On Decision-Valued Maps and Representational Dependence
Gil Raitses
TL;DR
The paper addresses how discrete decisions produced by analytical pipelines depend on representation and how to certify reuse across representations. It introduces the decision-valued map $f: \mathcal{R} \to \mathcal{D}$ and DecisionDB for logging, deterministic replay, and post-hoc audits of representation-dependent decisions. Contributions include a five-stage representational sweep protocol, a content-addressed provenance schema with five tables, and an empirical graph-routing demonstration of persistence regions and fractures. The work enables mechanically checkable decision reuse and highlights limitations and future extensions to broader domains and denser sweeps.
Abstract
A computational engine applied to different representations of the same data can produce different discrete outcomes, with some representations preserving the result and others changing it entirely. A decision-valued map records which representations preserve the outcome and which change it, associating each member of a declared representation family with the discrete result it produces.
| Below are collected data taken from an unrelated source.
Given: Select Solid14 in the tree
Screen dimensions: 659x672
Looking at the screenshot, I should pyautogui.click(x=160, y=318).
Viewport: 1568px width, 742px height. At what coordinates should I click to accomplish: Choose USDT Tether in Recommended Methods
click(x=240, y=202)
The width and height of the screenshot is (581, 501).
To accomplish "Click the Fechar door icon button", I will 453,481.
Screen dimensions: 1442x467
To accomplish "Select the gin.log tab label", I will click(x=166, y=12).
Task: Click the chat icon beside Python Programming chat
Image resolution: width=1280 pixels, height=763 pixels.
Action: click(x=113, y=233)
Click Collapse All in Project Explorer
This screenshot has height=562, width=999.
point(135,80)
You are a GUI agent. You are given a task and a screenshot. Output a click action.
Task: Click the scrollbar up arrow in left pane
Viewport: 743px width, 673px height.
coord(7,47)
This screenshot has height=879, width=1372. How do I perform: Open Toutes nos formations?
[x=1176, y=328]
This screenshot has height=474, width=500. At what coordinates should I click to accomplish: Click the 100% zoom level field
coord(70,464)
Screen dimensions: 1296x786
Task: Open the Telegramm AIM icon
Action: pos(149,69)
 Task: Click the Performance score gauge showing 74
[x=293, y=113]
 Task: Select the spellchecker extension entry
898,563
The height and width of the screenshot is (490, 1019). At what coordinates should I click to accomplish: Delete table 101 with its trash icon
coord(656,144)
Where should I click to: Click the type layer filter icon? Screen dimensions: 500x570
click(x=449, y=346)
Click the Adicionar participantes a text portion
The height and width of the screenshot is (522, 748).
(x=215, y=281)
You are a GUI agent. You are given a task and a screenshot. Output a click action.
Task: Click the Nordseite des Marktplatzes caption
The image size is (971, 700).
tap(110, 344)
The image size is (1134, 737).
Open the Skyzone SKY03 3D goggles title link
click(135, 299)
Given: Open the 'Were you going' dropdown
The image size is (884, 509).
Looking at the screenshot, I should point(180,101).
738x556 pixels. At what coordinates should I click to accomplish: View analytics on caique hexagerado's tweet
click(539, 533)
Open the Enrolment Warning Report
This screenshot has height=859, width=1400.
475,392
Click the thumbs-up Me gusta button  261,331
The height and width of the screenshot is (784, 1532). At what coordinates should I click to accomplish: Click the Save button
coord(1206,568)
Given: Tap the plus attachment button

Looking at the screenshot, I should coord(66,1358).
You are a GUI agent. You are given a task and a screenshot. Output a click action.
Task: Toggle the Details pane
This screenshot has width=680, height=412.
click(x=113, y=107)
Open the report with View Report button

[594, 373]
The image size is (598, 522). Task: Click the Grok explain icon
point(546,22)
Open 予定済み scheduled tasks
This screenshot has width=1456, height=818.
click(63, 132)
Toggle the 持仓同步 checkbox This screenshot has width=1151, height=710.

This paper formalizes decision-valued maps and describes DecisionDB, an infrastructure that logs, replays and audits these relationships using identifiers computed from content and artifacts stored in write-once form. Deterministic replay recovers each recorded decision identifier exactly from stored artifacts, with all three identifying fields matching their persisted values. The contribution partitions representation space into persistence regions and boundaries, and treats decision reuse as a mechanically checkable condition.